Étude méthodique de l'efficacité et de l'innocuité du raloxifène dans la prévention primaire ou secondaire des fractures ostéoporotiques en postménopause
Appellation de la technologie
Raloxifène (Evista®)
Maladie/trouble
L’ostéoporose est une maladie caractérisée par une perte de masse osseuse progressive. Elle entraîne la fragilisation osseuse, propice aux fractures. Chez la femme, les fractures ostéoporotiques des vertèbres peuvent causer de la dorsalgie, détériorer la qualité de vie et accroître le risque d’autres fractures vertébrales.
Description de la technologie
Le raloxifène est un modulateur sélectif des récepteurs aux œstrogènes (selective estrogen receptor modulator ou SERM). D’usage autorisé au Canada depuis 1999 dans la prévention de l’ostéoporose après la ménopause, le raloxifène ne peut corriger une difformité vertébrale existante, ni guérir une fracture; il est plutôt utilisé pour prévenir des fractures subséquentes ou retarder le remodelage osseux.
Le Sujet
Au fil du vieillissement de la population canadienne, les fractures vertébrales seront de plus en plus courantes. Il s’avère donc nécessaire d’évaluer l’efficacité et l’innocuité du raloxifène par rapport à d’autres médicaments approuvés dans la prévention de l’ostéoporose.
Objectifs de l’évaluation
Évaluer méthodiquement, par la méta analyse le cas échéant, l’efficacité et l’innocuité du raloxifène dans la prévention des fractures vertébrales ostéoporotiques en postménopause.
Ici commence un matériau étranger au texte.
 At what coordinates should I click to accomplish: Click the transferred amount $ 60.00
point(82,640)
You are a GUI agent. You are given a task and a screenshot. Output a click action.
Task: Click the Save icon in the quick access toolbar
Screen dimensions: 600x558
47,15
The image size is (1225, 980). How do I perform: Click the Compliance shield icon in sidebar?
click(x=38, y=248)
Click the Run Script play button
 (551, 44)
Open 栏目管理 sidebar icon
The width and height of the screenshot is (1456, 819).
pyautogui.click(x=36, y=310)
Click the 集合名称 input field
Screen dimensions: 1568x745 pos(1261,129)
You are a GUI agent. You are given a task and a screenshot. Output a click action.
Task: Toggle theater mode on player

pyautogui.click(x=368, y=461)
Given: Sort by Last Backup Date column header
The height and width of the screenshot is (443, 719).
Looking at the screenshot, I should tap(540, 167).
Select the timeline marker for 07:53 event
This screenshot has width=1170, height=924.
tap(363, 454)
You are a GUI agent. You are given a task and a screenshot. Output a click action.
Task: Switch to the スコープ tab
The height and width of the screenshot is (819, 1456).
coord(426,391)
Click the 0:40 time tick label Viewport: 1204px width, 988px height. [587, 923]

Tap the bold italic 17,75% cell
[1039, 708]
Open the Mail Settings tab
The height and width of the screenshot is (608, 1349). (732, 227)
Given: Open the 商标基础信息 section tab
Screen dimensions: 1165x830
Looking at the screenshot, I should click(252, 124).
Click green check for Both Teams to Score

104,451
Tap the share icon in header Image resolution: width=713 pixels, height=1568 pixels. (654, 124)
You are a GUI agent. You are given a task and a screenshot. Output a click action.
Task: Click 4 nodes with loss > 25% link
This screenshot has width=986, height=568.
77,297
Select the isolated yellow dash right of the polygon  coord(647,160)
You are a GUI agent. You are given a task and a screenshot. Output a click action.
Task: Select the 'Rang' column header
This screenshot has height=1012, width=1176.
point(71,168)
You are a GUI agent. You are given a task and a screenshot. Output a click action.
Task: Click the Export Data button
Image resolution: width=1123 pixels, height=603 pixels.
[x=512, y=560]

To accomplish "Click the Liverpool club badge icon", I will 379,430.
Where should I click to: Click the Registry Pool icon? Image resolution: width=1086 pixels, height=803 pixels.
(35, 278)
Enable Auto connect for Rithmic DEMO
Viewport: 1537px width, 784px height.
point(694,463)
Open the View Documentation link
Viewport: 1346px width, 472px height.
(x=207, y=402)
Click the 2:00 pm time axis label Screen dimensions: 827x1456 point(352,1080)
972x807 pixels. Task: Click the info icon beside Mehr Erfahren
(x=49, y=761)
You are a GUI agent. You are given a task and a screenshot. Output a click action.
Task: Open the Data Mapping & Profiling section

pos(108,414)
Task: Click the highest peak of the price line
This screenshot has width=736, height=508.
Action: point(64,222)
Comparer le raloxifène au placebo et à d’autres médicaments, notamment les œstrogènes seuls chez la femme ayant subi une hystérectomie, la combinaison d’œstrogène et de progestérone, les bisphosphonates (alendronate, risédronate et étidronate) et la calcitonine de saumon.
Méthodes
Les essais cliniques contrôlés et randomisés évaluant l’innocuité et l’efficacité du raloxifène après la ménopause ont été recensés par une recherche documentaire exhaustive. La fracture vertébrale représente le principal paramètre d’intérêt, cependant que la densité minérale osseuse constitue le paramètre d’intérêt secondaire. L’étude couvre 17 essais cliniques conformes aux critères de sélection.
Conclusions
Le raloxifène ne modifie pas l’incidence des fractures non vertébrales, comme la fracture de la hanche.
En raison de la disparité des essais cliniques, la méta analyse prévue pour comparer l’efficacité du raloxifène à celle d’autres médicaments utilisés dans la prévention de l’ostéoporose a été impossible.
Par rapport au placebo, le raloxifène a pour principal effet bénéfique clinique de réduire les fractures vertébrales chez la femme âgée en postménopause, particulièrement lorsque des fractures vertébrales sont présentes à l’instauration du traitement.
L’effet bénéfique est assombri par une hausse du même ordre des effets indésirables graves liés à la thromboembolie veineuse.
Le raloxifène cause beaucoup plus d’effets indésirables, de légers à modérés, comme les bouffées de chaleur et les crampes aux jambes,
que le placebo, mais remarquablement moins de saignements vaginaux que la combinaison d’œstrogène et de progestérone.